Valencia desvela el mapa oculto: la mitad de los votos del pacto histórico nacieron en las 'zonas rojas'

Valledupar huele a marimba y a pólvora. En esa mezcla Paloma Valencia olfateó un posible fraude de Estado: el 52 % de los sufragios que catapultaron al Pacto Histórico coinciden con municipios que la Misión de Observación Electoral pinta de color sangre. La senadora del Centro Democrático desató la acusación este martes y, de paso, firmó su sentencia contra la “paz total”: «Aquí no hay desmovilización, hay ocupación».

La coca entra por la puerta grande mientras el estado sonríe

Valencia no necesitó slides. Se bastó con repetir los datos que el MOE entregó a puerta cerrada: en 333 corregimientos el voto se contó bajo amenaza directa de ELN, disidencias de las Farc y clanes del Golfo. «El Gobierno les abrió la carretera, les regaló mesas de diálogo y ahora les debe la gobernabilidad», espetó. La candidata presidencial habló de veredas donde la única propaganda que sobrevive es la de Petro, pintada encima de cultivos que crecieron 43 % en los últimos dos años.

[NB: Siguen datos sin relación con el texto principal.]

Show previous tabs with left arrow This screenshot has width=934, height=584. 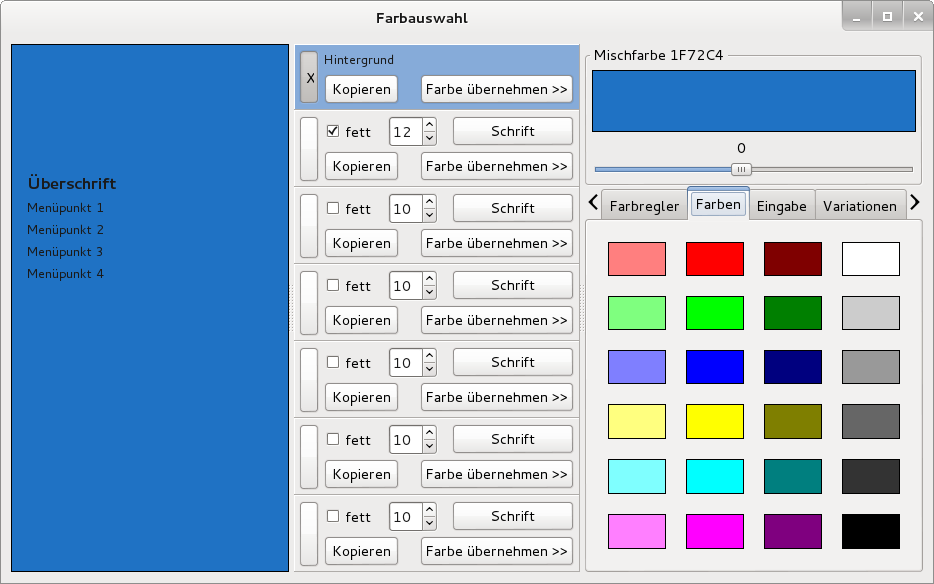pos(593,203)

Lo que nadie cuenta es que, según la última fotografía de la Policía, en el sur del Cesar la coca ya alcanza los 7.800 hectáreos: un rectángulo verde que se come la sierra y vomita dinero para comprar alcaldes, juntas y, presume Valencia, puestos de votación. «Mientras tanto, la ministra de Defensa se toma selfies en El Copey», dijo, y la multitud rugió.

El plan que promete militarizar antes que dialogar

El plan que promete militarizar antes que dialogar

Acorralada por preguntas sobre cómo devolvería la confianza, Valencia soltó su receta sin anestesia: patrullaje de élite en las trochas, cárceles sin prelación de beneficios y, sobre todo, extinción de dominio a las fortunas que financian las campañas de los narcos. «Vamos a arrancar capturando a los extorsionistas, a recoger toda la droga de las calles y a militarizar las vías», repitió hasta que se le grabó en la memoria de los presentes.

Juan Manuel Galán, su compañero de fórmula, agregó un dato que retumbó en la plaza céntrica: en 2023 se pagaron 3,4 millones de extorsiones, la cifra más alta desde la firma del Acuerdo de La Habana. «Esa plata luego se lava en campañas. Y ahí es donde nace la compra de votos», sentenció.

La propuesta tiene olor a guerra. Valencia lo sabe, pero apuesta a que el miedo al sicariato es mayor que el cansancio de los enfrentamientos. «Colombia no puede seguir conviviendo con el miedo», dijo, y remató: «Si hay que devolverle el terreno a la ley, lo haremos sin consultarle a la izquierda ni a la coca».

El vicio de las urnas en tierra de nadie

El vicio de las urnas en tierra de nadie

La senadora guardó lo más punzante para el final. Aseguró que en 18 municipios el domingo de elecciones se abrieron menos mesas que puestos de salud, y aun así el oficialismo arrasó. «¿Cómo explican que en El Tarra, Sardinata y La Gabarra el Pacto Histórico triplicó su promedio nacional?». La pregunta flotó sin respuesta.

Valencia no habló de fraude técnico; habló de «terrorismo electoral». Denunció que en algunas veredas los votantes llegaron con fotos del acta sellada en el bolsillo y la orden de «votar por el que aparece arriba». «Están volviendo a usar la combinación de formas de lucha, ganando elecciones a punta de amenazas contra los compatriotas», dijo, y la frase resonó como eco de los años noventa.

La candidata cerró su intervención con una promesa que suena a desafío: «Por primera vez una mujer va a gobernar este país y lo hará sin deberle nada a los que sembraron la coca para comprar el poder». Luego bajó del estrado, se metió entre la gente y desapareció entre el polvo y los aplausos. Quedó la certeza de que, gane o pierda, Valencia ya prendió la mecha de una polémica que el próximo domingo podría explotar en cualquier mesa de votación del país.